Stocks climbed Friday to close out a volatile week of trading, as investors continued to assess the financial risks stemming from Russia's invasion of Ukraine.
The Dow Jones Industrial Average added 834.92 points, or 2.5%, closing at 34,058.75. The blue-chip average notched its best day since November 2020. The S&P 500 gained 2.2% at 4,384.65. The Nasdaq Composite rose 1.6% to 13,694.62.
Stocks are coming off a whipsaw trading session Thursday in which the major indexes staged a massive comeback from steep declines earlier in the day. The Dow on Thursday erased a more than 800-point decline to close higher.
"Investors who have anticipated elevated volatility in 2022 swiftly came into the marketplace and you're seeing follow-through today," Jeff Kilburg, chief investment officer of Sanctuary Wealth, said. "We were in an oversold condition. There was an overreaction in the equity markets to the Ukraine crisis."
The Dow posted its third-straight losing week despite the two-day surge, however. The S&P 500 and the Nasdaq Composite finished the week 0.8% and 1.1% higher, respectively.
Shares of Johnson & Johnson and 3M were the top gainers of the Dow on Friday, adding more than 4% each. Etsy shares led the S&P 500 on Friday, rising 16.2% after the online marketplace's quarterly results beat analyst estimates.
Shares of Beyond Meat tumbled 9.2% after a disappointing earnings report. Foot Locker shares plunged 29.8% after the retailer said 2022 sales will fall as it expects to sell fewer Nike products.
Market sentiment got a boost Friday after the Kremlin reportedly said that Russian President Vladimir Putin is ready to send a delegation to Belarusian capital Minsk for negotiations with Ukraine.
Russia is closing in on the capital city of Kyiv, according to Ukrainian officials. The capital had been hit by "horrific Russian rocket strikes," Ukrainian Foreign Minister Dmytro Kuleba said.
The U.S. will impose a slate of sanctions on Putin and Foreign Minister Sergey Lavrov, the White House said Friday. The move follows similar sanctions announced by the United Kingdom and the European Union.
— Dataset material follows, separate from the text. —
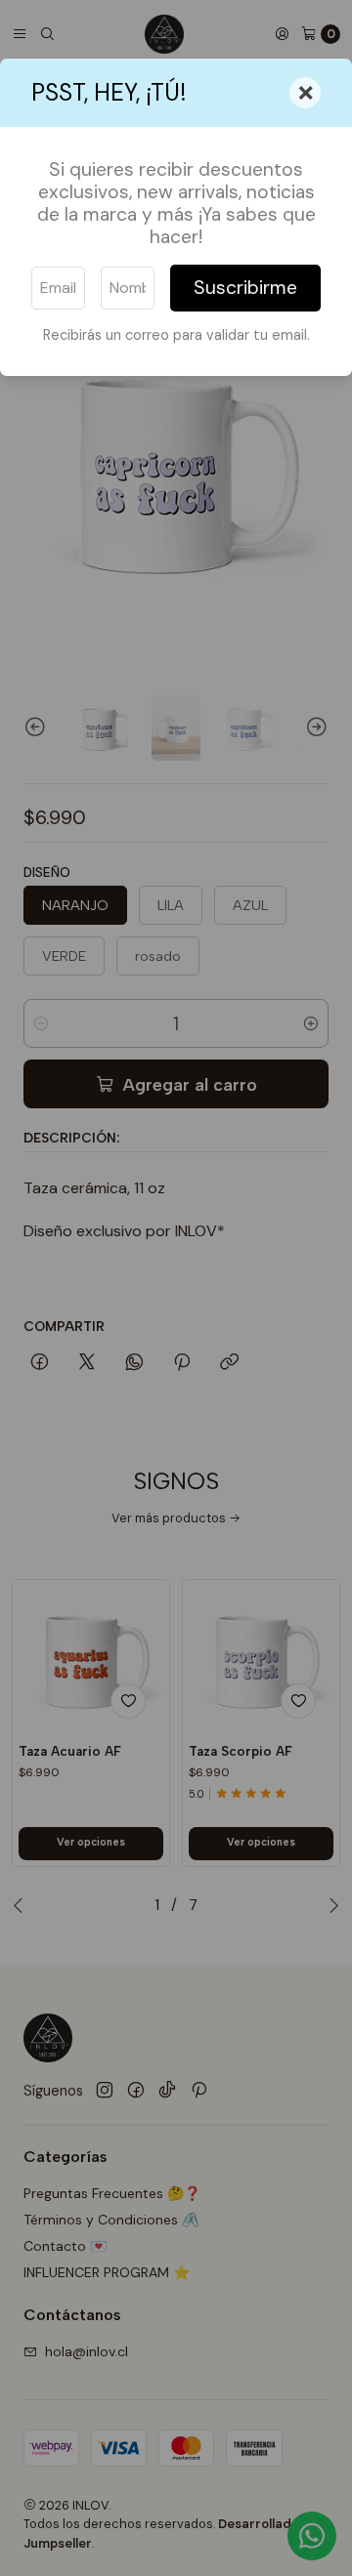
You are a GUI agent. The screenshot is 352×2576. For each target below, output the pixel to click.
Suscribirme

President Joe Biden this week rolled out new sanctions against Russia's largest banks and its sovereign debt in a broad effort to isolate Moscow from the global economy.
"There's chaos on the ground, but there's clarity on sanctions, and I think that's where the market is taking some comfort," said Jeff Kleintop, chief global investment strategist at Charles Schwab.
On the data front, the core personal consumption expenditures price index, the Federal Reserve's primary inflation gauge, rose 5.2% from a year ago, the Commerce Department reported Friday. Economists surveyed by Dow Jones expected a 5.1% print.
The Nasdaq Composite is still in correction, or down more than 10% from its record high. The Dow and S&P 500 are just outside of correction territory.
"It's a headline-driven market, and as we get some resolution and see what happens with Russia and Ukraine, the focus will be back on the Fed again," Bespoke Investment's Paul Hickey told CNBC's "TechCheck" on Friday.